[Opening Data extract section]

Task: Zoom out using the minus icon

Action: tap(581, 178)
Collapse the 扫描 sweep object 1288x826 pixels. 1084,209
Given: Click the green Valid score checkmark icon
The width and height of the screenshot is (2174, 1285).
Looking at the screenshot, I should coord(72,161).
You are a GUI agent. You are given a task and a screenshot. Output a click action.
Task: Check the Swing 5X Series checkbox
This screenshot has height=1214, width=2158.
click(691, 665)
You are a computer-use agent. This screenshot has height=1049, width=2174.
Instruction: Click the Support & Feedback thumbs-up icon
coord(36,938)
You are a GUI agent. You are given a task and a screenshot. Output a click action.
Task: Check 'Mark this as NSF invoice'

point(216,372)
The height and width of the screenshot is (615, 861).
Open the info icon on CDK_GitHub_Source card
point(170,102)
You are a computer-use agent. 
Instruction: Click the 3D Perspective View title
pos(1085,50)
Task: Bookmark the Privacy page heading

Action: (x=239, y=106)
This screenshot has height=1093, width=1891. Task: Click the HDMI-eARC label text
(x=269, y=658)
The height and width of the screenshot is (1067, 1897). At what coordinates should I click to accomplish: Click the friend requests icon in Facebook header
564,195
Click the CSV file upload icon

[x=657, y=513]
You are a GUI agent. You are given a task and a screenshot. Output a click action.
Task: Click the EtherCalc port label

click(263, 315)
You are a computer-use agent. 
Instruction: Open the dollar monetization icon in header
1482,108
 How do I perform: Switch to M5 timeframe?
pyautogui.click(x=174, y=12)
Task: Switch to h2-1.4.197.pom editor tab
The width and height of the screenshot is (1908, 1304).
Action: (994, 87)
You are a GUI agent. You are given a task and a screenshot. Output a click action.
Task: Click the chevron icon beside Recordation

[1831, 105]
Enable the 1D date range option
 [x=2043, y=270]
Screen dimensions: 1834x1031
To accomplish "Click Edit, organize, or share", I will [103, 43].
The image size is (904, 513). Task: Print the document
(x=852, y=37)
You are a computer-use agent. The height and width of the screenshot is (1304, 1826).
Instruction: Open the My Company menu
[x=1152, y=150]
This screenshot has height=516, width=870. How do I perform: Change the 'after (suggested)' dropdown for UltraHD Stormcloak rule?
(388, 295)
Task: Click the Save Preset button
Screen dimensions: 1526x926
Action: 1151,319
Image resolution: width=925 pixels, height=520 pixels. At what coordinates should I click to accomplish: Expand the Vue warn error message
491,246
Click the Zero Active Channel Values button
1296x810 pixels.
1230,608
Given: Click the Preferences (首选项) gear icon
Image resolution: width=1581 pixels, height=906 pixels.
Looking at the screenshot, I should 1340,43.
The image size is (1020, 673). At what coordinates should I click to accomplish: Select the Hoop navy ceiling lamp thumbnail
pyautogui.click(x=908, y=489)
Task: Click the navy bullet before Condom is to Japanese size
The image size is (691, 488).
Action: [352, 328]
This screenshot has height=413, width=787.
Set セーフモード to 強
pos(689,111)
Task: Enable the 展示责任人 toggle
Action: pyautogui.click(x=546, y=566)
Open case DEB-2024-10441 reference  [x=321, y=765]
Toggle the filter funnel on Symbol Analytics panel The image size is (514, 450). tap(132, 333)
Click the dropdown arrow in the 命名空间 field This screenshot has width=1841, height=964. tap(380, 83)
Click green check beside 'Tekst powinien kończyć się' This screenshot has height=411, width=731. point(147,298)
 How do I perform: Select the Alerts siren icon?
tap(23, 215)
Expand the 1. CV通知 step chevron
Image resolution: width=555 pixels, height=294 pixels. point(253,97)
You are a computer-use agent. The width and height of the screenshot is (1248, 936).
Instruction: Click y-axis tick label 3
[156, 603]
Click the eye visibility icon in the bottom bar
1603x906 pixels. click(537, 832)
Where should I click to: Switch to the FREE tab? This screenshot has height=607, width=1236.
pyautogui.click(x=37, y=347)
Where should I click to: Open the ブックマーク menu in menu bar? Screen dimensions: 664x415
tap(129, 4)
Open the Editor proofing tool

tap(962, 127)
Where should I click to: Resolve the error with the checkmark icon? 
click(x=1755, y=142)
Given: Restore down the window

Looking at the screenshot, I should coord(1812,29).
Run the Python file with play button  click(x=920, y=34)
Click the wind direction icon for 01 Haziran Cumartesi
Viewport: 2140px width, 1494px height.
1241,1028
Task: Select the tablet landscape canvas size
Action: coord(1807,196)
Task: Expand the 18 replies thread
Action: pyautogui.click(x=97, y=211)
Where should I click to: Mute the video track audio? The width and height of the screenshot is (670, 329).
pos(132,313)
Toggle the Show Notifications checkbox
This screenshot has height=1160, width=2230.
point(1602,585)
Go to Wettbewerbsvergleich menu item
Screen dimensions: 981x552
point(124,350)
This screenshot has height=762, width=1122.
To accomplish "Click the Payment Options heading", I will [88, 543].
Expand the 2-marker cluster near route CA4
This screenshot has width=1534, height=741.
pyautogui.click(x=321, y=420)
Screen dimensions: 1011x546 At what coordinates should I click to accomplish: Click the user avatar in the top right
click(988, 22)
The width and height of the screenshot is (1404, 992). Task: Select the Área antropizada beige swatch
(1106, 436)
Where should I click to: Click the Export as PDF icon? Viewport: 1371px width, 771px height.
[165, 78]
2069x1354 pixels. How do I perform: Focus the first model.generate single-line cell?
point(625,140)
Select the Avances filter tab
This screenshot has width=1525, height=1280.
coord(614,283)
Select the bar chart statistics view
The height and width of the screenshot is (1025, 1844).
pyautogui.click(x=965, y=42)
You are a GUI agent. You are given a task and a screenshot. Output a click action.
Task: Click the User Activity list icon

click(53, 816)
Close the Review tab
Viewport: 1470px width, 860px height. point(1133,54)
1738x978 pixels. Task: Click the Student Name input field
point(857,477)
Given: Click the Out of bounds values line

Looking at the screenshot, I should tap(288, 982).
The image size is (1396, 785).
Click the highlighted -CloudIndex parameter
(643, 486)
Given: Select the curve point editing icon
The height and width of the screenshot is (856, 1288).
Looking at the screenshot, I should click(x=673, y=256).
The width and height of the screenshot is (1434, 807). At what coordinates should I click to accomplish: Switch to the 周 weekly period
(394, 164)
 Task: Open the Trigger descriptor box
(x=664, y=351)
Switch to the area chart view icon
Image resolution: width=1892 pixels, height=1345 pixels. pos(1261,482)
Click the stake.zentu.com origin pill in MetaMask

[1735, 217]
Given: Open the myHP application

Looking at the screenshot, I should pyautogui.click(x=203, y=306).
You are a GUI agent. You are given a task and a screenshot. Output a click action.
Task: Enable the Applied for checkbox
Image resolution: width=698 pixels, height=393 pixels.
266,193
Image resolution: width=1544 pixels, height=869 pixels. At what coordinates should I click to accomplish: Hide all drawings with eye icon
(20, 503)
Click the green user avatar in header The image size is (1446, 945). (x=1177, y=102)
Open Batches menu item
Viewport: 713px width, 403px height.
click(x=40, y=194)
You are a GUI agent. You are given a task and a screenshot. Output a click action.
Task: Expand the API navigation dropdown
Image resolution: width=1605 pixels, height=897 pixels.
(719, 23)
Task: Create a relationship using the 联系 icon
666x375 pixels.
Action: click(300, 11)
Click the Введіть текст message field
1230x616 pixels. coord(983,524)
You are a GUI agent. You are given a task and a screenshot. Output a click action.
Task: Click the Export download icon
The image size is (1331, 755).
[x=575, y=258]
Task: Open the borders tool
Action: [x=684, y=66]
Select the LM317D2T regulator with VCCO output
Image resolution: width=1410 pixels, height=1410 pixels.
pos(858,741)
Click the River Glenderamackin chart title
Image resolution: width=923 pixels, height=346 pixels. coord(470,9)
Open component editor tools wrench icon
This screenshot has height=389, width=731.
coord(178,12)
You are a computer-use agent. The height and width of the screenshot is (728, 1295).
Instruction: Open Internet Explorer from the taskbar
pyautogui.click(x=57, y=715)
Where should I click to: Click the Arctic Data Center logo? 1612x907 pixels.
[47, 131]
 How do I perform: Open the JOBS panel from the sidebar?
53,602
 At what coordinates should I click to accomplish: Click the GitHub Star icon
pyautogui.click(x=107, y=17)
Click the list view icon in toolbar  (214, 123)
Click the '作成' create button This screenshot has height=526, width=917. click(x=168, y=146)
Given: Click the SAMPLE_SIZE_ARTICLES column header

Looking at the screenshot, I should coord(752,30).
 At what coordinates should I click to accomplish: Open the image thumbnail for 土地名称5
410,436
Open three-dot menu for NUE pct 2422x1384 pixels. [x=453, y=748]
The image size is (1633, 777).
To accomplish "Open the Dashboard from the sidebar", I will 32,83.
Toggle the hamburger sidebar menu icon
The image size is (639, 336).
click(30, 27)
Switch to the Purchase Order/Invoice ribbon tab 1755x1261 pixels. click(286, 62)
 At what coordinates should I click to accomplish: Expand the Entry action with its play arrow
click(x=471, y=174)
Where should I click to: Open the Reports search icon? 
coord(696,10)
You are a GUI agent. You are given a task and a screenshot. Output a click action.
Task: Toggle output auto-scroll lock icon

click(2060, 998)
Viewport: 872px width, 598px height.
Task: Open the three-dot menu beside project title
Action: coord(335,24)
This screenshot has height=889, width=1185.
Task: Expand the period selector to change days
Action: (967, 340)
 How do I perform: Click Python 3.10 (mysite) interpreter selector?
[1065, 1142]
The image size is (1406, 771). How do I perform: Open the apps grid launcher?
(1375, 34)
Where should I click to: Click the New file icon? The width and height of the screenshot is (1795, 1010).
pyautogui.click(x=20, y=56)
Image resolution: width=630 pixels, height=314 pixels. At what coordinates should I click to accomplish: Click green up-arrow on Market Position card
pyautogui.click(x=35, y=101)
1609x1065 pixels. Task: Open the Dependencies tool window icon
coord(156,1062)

[Closing Data extract section]

== Exercise ==
Please return every line from the material above where the string "computer" occurs.

== Result for this task ==
You are a computer-use agent. This screenshot has height=1049, width=2174.
You are a computer-use agent. 
You are a computer-use agent. 
You are a computer-use agent. The height and width of the screenshot is (1304, 1826).
You are a computer-use agent. The width and height of the screenshot is (1248, 936).
You are a computer-use agent. The height and width of the screenshot is (728, 1295).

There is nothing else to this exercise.